Fires a necessary tool for local agriculture

It’s the time of year in the Grand Valley to see plumes of smoke. To many, this sighting causes alarm. However, there is no need. These are controlled agricultural burns. It is necessary for farmers to burn their fields in order for them to be ready for the following year.

While the smoke is annoying, the burning is beneficial because it puts nitrogen back in the ground.

The burning also helps wipe out crop residue, harmful insects and weeds, makes seeding easier, reduces the use of chemicals needed for combating plant diseases and helps maintain crop yields. In addition, it also reduces the need for tiling, which makes soil less susceptible to erosion.

The farmers who burn their fields do not just burn negligently when they choose. They burn only when there is no fire ban and call dispatch before burning. Farmers also make sure that they have a tractor with a water tank or some sort of water source nearby in case the fire does get out of hand. Farmers are vigilant when burning in order to protect their land and the land of others around them.

Even though these burnings occur every year, there are still many citizens who call these fires in. Others show up to gawk. How would the fire department get to where they need to be when there are so many rubber-neckers in the way?

If you don’t like these burns, find somewhere else to live. This is still an agricultural area with these practices in place. The people who complain are more than likely the same people who forget about where the food they eat comes from.
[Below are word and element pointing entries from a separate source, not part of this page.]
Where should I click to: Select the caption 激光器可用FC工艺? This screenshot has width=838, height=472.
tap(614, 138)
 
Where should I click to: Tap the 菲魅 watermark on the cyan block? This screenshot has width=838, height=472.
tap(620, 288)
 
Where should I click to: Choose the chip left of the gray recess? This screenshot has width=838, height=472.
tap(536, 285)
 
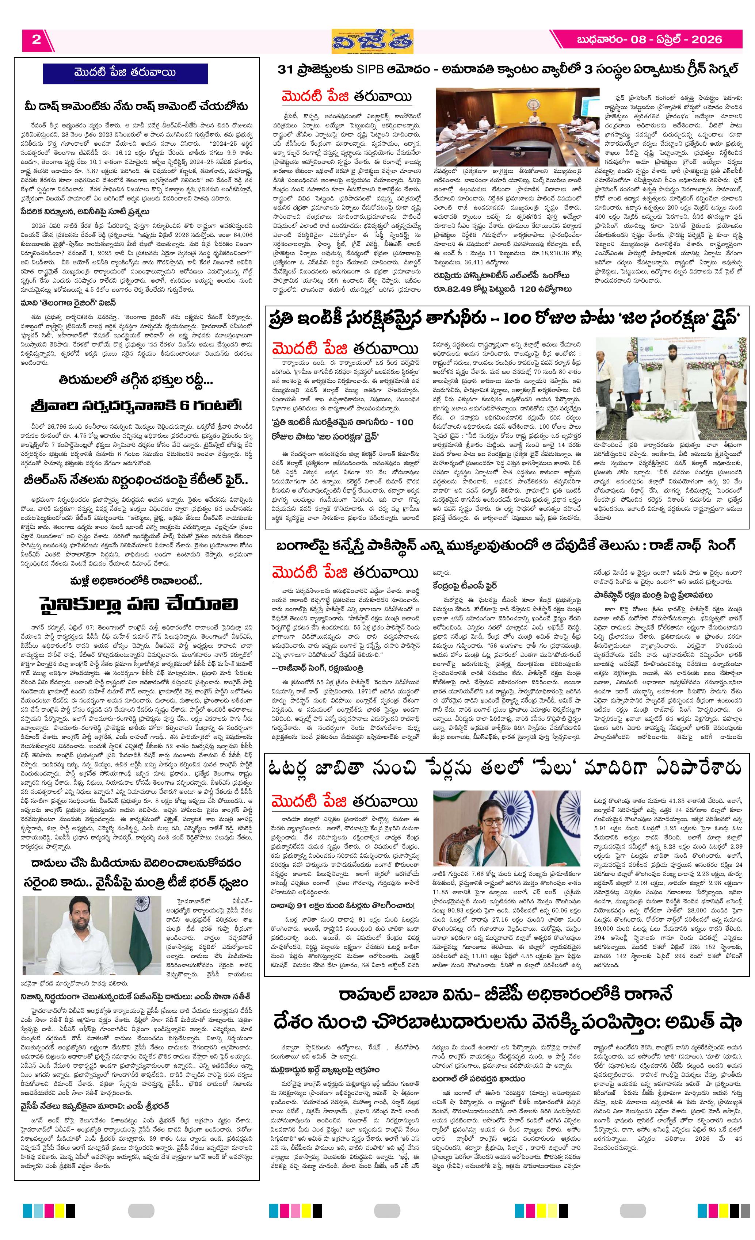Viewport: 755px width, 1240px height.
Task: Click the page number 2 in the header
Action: point(36,40)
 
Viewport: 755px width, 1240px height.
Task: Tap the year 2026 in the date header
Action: point(706,40)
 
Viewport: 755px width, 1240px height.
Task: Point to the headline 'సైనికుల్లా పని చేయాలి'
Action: point(138,604)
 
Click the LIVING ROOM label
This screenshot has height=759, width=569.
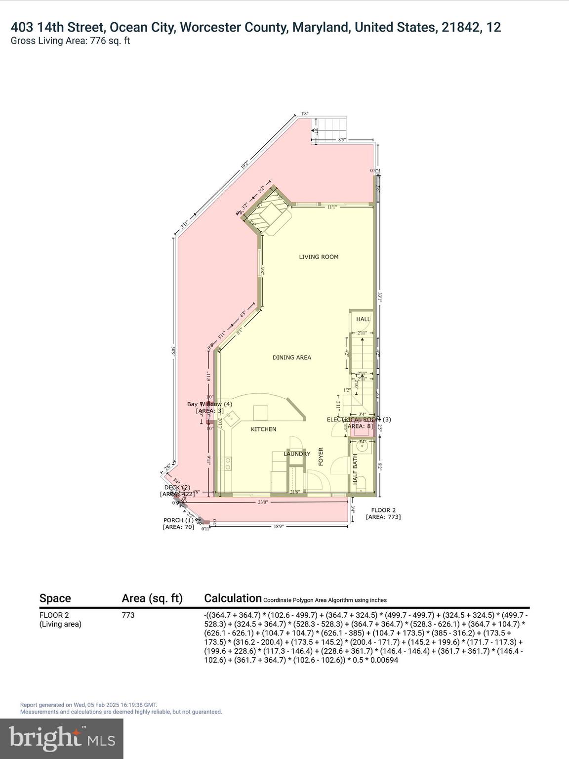(319, 256)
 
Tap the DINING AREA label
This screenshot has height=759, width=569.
(292, 357)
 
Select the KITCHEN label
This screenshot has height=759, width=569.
(263, 429)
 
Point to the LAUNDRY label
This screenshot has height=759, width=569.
(297, 454)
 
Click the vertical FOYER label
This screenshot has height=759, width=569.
(321, 457)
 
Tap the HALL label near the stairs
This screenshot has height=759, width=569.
(363, 319)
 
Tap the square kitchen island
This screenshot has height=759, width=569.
(261, 412)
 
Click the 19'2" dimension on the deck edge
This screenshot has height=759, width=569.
(244, 165)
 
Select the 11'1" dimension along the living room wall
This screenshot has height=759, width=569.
(332, 207)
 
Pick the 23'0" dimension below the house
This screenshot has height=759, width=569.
(262, 502)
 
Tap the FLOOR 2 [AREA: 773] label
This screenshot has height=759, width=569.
(383, 513)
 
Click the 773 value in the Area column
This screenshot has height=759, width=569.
(128, 615)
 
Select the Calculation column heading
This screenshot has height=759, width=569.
(233, 598)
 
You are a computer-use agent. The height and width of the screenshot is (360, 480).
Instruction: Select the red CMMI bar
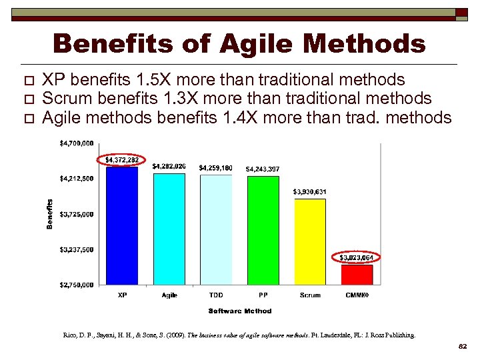click(x=357, y=275)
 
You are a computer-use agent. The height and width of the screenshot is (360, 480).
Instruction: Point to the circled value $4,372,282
click(x=122, y=160)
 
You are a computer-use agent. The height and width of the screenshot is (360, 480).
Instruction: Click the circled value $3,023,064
click(x=357, y=257)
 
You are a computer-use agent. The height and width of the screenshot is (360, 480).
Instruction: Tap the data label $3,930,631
click(x=310, y=192)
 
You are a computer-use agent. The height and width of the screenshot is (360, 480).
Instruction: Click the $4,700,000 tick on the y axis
click(x=77, y=143)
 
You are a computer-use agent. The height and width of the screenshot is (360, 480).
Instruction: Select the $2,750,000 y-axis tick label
click(x=77, y=285)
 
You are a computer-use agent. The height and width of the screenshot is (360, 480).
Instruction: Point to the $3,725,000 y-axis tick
click(x=77, y=214)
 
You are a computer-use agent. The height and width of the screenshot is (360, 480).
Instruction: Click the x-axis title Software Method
click(x=240, y=311)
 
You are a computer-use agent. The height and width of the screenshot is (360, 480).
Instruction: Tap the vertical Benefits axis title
click(x=50, y=214)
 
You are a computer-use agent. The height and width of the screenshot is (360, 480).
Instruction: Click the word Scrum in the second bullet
click(x=65, y=99)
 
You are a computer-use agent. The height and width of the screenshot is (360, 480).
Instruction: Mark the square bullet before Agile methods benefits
click(x=27, y=119)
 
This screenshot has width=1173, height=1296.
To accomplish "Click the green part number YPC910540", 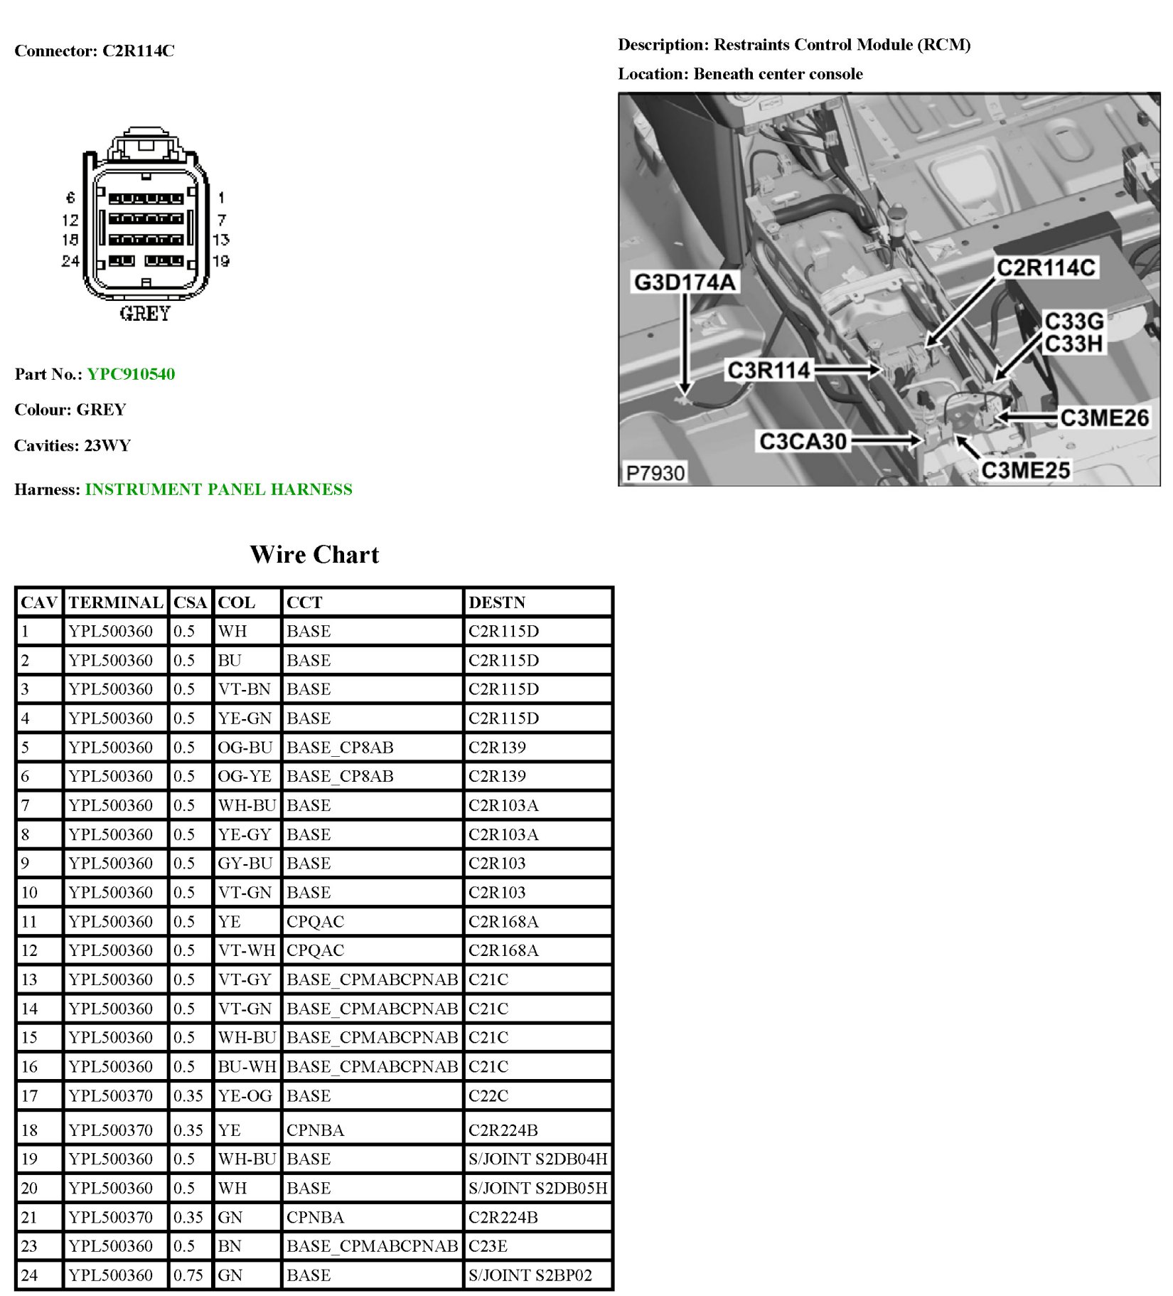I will coord(131,374).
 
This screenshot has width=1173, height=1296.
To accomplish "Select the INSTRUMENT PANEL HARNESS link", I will coord(218,489).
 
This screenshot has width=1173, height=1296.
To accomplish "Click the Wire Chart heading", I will coord(314,555).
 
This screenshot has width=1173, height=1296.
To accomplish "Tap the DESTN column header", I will coord(497,602).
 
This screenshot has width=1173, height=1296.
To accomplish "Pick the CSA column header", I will coord(190,602).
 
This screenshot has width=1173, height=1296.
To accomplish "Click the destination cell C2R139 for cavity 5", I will coord(497,748).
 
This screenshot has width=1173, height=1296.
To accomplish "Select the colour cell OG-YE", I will coord(245,776).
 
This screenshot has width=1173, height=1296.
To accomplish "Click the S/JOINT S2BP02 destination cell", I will coord(530,1275).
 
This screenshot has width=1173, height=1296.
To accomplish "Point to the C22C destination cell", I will coord(488,1095).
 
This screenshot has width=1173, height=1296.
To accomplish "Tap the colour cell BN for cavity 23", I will coord(230,1246).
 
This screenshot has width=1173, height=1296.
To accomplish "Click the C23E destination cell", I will coord(488,1246).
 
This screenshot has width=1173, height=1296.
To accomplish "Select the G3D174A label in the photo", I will coord(684,282).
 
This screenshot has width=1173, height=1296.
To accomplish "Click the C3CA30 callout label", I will coord(803,442).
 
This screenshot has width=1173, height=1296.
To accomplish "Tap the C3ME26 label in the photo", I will coord(1104,418).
So unless you are absolutely certain it is an out-of-control fire, don’t call it in and don’t drive around getting in the way. Save the fire department and the farmers the time and hassle.

SAM WATERS

Fruita

Ballot measures will hurt our quality of life

I believe all of us have an expectation that our state government entities be efficient and accountable in spending our tax dollars. We, as citizens, also have a responsibility to be mindful that our tax dollars are appropriately spent and to constructively challenge the process if we believe they are not.

At times we don’t do our part so well, our frustration leads to apathy and we risk giving away our choices to other who have no interests in contributing to finding practical solutions. I believe that apathy has allowed the caustic public policy positions in Amendments 60 and 61 and Proposition 101 to be on the ballot this fall.

For 20 years, I have enjoyed the benefits living and working in Colorado and I absolutely believe these three ballot measures will compromise our quality lifestyle. Before it’s too late, I encourage every voter to take time to read these measures and consider the resulting deep-impact consequences they have on Colorado businesses, schools, highways, judicial system, human services, every component of our infrastructure.

If, as I have, you find the measures compromise Colorado’s lifestyle, please vote “No” on all three measures.

LON CARPENTER

Grand Junction

Marijuana research lacking because of climate of fear

Before people vote “No” on medical marijuana dispensaries, please research the history of marijuana. Find the truth of who, how and why it was banned in 1937.

In a 1974 study by Medical College of Virginia, THC was found to slow and/or prevent cell growth of three cancers in mice: lung, breast, virus-induced leukemia. In 2000, researchers in Madrid destroyed incurable brain tumors in rats by injecting them with THC that inhibited tumor growth in lab animals.

In 1944, Harry Anslinger went berserk, threatening doctors with prison if they dared carry out independent research on cannabis. In 1976, the Ford administration banned independent research and research by federal health programs on the use of natural cannabis derivatives for medicine.

Very little research has been done on marijuana and that won’t change as long as fear remains.

To the mothers of PACT, what if marijuana could save your teenager from cancer one day?

There has not been much research done on marijuana due to the atmosphere of fear and lies.What if it truly is a miracle plant?

SANDRA ALDERSEA

Parachute

Symphony Under Stars an awesome experience

My husband and I went to the Symphony Under the Stars a few weeks ago. This is the second time we have gone, since being here for 34 years. What a shame. The evening was beautiful. The bands were great, and the symphony was awesome.

I wish to thank each and every one who put on this great event. The only thing missing, I felt, was the World War II veterans. This was dedicated to them and I feel like at the symphony they were not recognized as well as they could have been. It would have been nice if they stood and we applauded, or if they sat and we stood and applauded.

The evening was wonderful and I thank you.